SEATTLE (AP) — A woman who was assaulted on a cruise ship has filed a federal lawsuit against Holland America claiming it fails to oversee its workers and provide adequate security.
The lawsuit filed in U.S. District Court in Seattle claims the woman had gone to bed on the night of Feb. 13, 2014, when a room service attendant attacked her after hiding in her cabin.
When she resisted, the attacker beat her up and tried to throw her overboard, the lawsuit says.
It also claims the cruise line provides its room service attendants with master keys to cabins but doesn't properly screen them. In addition, it says people onboard get the front desk, not security, when they call 911.
The ship was off the coast of Honduras at the time of the attack. The cruise was part of a roundtrip from Fort Lauderdale, Florida.
Holland America, which bases its U.S. operations in Seattle, responded with a statement saying passenger safety is their top priority and to the knowledge of company official, nothing like it had happened in the firm's 142-year history.
"We are terribly saddened that this event occurred," said spokeswoman Sally Andrews. "Our thoughts, prayers and support remain with the victim and we are committed to a fair and collaborative resolution of this tragic event. It is right that justice prevailed and the perpetrator was sentenced accordingly."

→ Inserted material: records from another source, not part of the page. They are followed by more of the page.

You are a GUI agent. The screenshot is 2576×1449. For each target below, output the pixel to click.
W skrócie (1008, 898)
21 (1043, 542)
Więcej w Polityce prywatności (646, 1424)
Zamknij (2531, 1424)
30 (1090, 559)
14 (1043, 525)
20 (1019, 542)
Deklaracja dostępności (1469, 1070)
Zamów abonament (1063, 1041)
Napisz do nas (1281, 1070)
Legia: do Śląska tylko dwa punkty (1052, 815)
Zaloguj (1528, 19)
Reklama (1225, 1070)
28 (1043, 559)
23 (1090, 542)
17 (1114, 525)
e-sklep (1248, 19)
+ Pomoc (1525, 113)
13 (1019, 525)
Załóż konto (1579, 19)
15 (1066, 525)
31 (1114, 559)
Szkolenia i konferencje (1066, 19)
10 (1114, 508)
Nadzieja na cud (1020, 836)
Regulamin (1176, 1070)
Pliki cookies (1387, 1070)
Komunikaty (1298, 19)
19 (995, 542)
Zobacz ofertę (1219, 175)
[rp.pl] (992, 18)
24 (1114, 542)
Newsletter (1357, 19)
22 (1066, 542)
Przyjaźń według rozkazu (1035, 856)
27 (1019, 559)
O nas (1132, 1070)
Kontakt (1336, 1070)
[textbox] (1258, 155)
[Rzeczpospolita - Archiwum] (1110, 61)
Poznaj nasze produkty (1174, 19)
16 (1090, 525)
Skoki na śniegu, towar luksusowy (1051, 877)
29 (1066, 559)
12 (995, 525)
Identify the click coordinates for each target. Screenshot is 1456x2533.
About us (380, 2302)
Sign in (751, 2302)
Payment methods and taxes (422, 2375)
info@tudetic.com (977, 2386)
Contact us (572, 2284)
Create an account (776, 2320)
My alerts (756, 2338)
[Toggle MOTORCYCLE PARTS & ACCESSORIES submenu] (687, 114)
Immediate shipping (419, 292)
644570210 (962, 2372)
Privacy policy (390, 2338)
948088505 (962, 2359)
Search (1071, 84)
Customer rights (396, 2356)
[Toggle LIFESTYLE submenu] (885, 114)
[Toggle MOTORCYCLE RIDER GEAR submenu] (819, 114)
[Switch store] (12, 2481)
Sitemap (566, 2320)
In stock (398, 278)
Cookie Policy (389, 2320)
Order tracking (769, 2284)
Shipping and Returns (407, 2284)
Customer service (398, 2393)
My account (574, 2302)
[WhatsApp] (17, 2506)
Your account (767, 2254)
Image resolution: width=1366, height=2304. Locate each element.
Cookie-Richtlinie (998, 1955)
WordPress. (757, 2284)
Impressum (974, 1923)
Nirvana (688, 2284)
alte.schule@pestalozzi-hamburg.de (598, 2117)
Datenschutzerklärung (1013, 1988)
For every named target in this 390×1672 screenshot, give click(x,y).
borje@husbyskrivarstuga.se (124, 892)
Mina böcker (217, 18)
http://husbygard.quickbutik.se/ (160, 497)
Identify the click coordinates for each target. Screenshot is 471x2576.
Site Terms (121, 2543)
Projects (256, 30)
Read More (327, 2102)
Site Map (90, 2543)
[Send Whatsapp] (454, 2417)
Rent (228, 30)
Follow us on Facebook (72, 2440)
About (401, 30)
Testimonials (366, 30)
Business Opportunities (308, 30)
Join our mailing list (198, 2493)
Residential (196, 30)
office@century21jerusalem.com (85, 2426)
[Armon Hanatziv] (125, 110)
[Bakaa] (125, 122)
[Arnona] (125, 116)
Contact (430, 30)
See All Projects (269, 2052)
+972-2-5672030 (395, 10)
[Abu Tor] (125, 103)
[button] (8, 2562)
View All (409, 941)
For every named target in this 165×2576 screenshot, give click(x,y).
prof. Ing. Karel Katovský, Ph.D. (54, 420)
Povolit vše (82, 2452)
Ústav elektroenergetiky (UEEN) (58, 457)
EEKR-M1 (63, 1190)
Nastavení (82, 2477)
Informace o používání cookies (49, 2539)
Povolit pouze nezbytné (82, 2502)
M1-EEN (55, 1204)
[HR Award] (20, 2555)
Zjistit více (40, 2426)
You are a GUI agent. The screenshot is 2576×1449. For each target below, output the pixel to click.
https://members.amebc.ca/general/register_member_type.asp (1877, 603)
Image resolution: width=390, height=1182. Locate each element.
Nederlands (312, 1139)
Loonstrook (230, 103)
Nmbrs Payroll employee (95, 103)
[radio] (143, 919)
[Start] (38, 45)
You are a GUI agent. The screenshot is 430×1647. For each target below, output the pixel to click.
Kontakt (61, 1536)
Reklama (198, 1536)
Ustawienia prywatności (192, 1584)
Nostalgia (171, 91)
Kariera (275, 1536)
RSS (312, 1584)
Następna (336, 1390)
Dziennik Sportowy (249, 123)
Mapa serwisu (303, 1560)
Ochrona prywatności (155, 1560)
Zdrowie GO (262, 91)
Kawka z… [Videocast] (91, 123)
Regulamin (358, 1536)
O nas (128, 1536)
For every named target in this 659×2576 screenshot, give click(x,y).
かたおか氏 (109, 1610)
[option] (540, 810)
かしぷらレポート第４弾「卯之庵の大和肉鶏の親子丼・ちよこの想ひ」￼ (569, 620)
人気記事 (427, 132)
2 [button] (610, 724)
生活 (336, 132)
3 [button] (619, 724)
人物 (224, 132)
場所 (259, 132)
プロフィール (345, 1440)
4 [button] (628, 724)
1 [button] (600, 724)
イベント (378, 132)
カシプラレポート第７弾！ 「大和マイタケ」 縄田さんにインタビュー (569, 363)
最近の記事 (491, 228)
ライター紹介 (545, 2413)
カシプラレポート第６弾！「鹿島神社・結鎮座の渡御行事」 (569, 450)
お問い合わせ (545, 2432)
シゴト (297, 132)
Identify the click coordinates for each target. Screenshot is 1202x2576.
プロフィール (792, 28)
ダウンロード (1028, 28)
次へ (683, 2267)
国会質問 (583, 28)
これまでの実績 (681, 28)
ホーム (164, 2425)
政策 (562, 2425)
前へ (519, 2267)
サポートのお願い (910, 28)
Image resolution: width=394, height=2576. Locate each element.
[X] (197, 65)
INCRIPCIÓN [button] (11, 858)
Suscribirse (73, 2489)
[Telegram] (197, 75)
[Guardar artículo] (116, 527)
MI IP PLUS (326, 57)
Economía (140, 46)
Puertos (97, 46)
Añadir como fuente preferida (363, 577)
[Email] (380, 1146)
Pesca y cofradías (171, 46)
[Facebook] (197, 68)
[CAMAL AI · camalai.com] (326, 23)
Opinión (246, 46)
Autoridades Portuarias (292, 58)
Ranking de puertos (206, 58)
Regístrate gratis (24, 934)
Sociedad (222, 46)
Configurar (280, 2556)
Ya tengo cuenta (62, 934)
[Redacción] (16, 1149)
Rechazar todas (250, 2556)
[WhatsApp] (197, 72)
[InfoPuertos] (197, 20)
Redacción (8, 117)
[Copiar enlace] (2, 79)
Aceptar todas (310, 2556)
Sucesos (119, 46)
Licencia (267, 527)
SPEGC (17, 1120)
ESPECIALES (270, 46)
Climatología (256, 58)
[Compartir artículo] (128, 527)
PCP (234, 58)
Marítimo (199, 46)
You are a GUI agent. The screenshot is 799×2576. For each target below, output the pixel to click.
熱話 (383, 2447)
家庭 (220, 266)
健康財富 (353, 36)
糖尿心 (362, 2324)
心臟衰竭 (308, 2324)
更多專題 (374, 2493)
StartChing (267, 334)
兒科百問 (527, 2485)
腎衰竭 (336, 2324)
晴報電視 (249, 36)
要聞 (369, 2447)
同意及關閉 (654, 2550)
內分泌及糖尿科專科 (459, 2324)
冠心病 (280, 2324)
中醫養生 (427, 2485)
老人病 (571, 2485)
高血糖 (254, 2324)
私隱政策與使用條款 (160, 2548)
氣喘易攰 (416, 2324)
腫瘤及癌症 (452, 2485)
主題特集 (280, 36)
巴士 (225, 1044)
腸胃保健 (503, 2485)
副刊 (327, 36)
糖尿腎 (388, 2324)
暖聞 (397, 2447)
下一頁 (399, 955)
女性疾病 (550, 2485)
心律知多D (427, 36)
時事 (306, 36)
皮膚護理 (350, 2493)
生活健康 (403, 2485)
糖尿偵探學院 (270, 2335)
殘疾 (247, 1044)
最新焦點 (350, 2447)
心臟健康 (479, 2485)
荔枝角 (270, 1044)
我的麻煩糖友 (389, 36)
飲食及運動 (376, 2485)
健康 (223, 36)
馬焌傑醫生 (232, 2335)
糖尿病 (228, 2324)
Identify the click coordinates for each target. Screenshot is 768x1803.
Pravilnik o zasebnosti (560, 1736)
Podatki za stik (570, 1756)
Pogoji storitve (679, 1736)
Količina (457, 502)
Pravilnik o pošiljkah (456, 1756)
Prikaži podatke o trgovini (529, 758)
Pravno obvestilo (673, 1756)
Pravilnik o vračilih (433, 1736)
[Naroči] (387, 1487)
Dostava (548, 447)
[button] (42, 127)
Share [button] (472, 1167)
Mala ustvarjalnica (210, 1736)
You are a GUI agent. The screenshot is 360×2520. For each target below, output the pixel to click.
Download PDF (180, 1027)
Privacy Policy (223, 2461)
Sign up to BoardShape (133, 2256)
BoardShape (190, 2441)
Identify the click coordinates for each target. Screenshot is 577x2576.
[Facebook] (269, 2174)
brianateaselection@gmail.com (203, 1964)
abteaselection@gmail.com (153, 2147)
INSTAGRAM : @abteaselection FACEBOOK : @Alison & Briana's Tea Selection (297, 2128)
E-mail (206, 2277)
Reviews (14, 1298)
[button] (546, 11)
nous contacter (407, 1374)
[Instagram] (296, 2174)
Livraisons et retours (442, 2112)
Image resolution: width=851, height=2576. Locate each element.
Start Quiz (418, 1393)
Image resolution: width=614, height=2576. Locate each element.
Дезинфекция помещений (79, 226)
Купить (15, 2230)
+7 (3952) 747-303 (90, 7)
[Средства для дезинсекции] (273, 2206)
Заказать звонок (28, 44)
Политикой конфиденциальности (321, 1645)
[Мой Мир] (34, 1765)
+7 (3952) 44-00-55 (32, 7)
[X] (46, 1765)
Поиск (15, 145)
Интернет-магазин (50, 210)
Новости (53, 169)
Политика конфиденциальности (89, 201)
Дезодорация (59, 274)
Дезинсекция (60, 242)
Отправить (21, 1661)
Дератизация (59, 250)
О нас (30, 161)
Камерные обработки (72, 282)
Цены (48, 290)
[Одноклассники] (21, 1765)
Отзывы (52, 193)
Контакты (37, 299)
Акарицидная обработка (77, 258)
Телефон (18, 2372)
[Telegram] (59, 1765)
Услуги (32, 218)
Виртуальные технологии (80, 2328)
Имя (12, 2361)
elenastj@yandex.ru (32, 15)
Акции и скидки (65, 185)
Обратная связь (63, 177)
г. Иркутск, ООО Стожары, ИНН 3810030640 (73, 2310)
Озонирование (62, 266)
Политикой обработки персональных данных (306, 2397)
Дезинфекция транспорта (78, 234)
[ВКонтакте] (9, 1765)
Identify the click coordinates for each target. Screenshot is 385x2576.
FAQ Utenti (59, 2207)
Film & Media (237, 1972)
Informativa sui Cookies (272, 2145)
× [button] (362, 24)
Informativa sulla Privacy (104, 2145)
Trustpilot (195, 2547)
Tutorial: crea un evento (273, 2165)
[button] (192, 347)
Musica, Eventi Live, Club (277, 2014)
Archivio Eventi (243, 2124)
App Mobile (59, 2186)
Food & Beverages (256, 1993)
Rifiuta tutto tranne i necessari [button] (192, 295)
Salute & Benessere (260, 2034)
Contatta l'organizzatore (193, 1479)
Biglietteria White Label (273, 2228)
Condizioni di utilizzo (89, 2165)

John Hickey, a lawyer for the victim, said the attack was a woman's worst nightmare. The woman, who is from Michigan, was not named in the suit.
The worker pounced on the woman and used heavy objects in the room to hit her on the head and a telephone cord to strangle her, Hickey said.
The attack lasted more than 45 minutes, he said. When she finally broke out of the room, she ran into other passengers who had congregated in the hallway in response to her screams, he said. Her "face and arms were covered with blood, and she was half-naked," he said.
Hickey said the attacker, Ketut Pujayasa, was arrested and charged in U.S. District Court in Miami. He pleaded guilty and was sentenced to 30 years in prison.
The lawsuit claims there is a delay in security personnel response because of Holland America's 911 procedures.
When cruise personnel finally arrived outside the cabin, it was a front desk worker who did not have a key to the cabin, Hickey said.
"That is, Holland America allowed the perpetrator, a junior room service attendant, who beat and attempted to murder the passenger, to have more access to room keys and thus to cabins than the person responding to an emergency onboard," Hickey said.
The lawsuit is seeking unspecified punitive and compensatory damages.